Caching vs Persistence in Spark (PySpark)
Introduction
Apache Spark is built on lazy evaluation. Transformations such as select, filter, join, and groupBy do not execute immediately. Instead, Spark builds a logical plan (DAG) and executes it only when an action like show(), count(), collect(), or write() is triggered.
When the same DataFrame is reused multiple times, Spark will recompute the entire lineage for every action unless the result is cached or persisted. This is where cache() and persist() become important.
This article explains:
What cache() and persist() do
Storage levels and their behavior
Internal working
When to use each
Common mistakes
Difference between caching and checkpointing
Why Caching or Persistence is Needed
Consider the following example:
df = spark.read.parquet("data")
filtered = df.filter("amount > 1000")
filtered.count()
filtered.write.mode("overwrite").parquet("output")
Here, the filter transformation is reused twice. Since Spark is lazy, it will:
Re-read the parquet file
Reapply the filter
Execute the full transformation twice
This recomputation increases execution time and resource usage.
Caching or persistence avoids this repeated work.
cache() in Spark
cache() stores the DataFrame using the default storage level:
persist(StorageLevel.MEMORY_AND_DISK)
This means:
Spark tries to store the data in memory.
If memory is insufficient, it spills remaining partitions to disk.
Example:
df = spark.read.parquet("data")
filtered = df.filter("amount > 1000").cache()
filtered.count() # triggers computation and caching
filtered.show() # reused from cache
Important characteristics:
cache() is lazy. Data is stored only after the first action.
Cached data is stored in executor memory.

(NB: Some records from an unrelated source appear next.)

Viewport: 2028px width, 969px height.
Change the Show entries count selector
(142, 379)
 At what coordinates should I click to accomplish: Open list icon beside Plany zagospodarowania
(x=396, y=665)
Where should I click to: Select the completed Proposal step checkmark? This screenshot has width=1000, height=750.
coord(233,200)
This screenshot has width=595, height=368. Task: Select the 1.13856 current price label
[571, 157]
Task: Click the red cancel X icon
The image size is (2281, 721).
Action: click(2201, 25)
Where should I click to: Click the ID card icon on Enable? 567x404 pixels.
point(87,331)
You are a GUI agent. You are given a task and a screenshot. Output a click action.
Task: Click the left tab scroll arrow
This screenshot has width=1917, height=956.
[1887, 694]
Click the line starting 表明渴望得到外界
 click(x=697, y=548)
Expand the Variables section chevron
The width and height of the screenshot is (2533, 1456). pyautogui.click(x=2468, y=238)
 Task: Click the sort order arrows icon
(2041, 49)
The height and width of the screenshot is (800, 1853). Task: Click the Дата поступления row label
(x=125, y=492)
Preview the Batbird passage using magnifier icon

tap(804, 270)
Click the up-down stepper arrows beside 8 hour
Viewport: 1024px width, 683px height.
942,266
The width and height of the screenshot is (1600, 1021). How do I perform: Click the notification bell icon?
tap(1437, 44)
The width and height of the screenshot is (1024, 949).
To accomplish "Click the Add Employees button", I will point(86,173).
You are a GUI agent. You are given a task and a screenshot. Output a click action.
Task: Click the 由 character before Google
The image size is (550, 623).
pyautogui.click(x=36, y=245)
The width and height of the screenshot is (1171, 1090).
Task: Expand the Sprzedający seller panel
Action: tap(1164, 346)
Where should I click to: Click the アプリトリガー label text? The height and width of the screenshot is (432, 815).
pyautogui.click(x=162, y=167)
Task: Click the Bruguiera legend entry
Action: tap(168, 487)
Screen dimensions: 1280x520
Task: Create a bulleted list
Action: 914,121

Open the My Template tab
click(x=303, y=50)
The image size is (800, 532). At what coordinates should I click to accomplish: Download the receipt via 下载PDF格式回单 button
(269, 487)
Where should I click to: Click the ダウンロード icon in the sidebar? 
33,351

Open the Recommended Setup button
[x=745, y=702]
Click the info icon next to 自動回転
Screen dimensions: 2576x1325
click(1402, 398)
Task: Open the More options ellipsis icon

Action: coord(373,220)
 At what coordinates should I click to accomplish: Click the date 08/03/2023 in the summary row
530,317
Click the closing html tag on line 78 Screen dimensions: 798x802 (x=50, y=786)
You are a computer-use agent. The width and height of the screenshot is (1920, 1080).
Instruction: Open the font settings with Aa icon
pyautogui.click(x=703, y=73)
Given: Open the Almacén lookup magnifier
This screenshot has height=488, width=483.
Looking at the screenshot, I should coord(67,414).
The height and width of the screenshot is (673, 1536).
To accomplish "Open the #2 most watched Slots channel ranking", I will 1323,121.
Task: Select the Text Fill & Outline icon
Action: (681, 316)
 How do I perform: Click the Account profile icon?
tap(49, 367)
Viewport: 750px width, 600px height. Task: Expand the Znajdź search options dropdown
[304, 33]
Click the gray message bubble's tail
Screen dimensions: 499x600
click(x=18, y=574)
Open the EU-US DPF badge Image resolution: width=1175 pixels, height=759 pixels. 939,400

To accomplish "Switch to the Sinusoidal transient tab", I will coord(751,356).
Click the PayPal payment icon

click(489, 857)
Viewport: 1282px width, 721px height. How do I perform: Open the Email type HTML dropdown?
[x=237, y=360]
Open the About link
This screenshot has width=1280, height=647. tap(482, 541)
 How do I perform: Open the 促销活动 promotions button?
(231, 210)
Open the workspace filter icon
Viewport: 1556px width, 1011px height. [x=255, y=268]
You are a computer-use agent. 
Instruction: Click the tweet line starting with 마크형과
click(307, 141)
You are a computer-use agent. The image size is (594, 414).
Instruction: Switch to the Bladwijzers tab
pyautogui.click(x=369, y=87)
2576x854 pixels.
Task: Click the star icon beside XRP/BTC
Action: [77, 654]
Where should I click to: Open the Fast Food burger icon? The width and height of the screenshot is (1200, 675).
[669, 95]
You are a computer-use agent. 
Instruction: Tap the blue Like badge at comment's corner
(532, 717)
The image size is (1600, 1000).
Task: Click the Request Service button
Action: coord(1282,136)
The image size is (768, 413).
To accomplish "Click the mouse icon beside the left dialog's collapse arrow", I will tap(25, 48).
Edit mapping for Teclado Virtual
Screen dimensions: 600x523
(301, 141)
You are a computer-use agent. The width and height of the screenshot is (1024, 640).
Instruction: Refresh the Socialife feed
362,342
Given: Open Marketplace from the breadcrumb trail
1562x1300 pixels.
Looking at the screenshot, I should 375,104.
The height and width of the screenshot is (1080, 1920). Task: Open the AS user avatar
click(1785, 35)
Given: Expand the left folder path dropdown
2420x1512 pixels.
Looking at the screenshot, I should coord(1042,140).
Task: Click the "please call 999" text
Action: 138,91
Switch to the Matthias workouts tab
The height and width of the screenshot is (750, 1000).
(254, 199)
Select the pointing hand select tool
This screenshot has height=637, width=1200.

Data is stored in columnar format.
If executors are lost, cached data is also lost.
Cache does not truncate lineage.
persist() in Spark
persist() allows explicit control over storage level.
Example:
from pyspark import StorageLevel
df.persist(StorageLevel.MEMORY_ONLY)
Unlike cache(), persist() lets you define:
Memory only
Disk only
Memory and disk
Serialized or deserialized storage
Replication factor
This gives more flexibility for performance and memory management.
Storage Levels Explained
Common storage levels in Spark:
MEMORY_ONLY
Stores data only in memory in deserialized form.
Fast access but fails if data does not fit.MEMORY_AND_DISK
Stores in memory and spills extra partitions to disk.
Default for cache().MEMORY_ONLY_SER
Stores serialized objects in memory.
Uses less memory but slightly slower.DISK_ONLY
Stores data only on disk.
Useful when memory is limited.MEMORY_AND_DISK_SER
Serialized storage with disk fallback.
Choosing the right storage level depends on dataset size and memory availability.
Internal Behavior
When cache() or persist() is called:
Spark marks the DataFrame for caching.
No data is stored immediately.
On first action, Spark materializes partitions.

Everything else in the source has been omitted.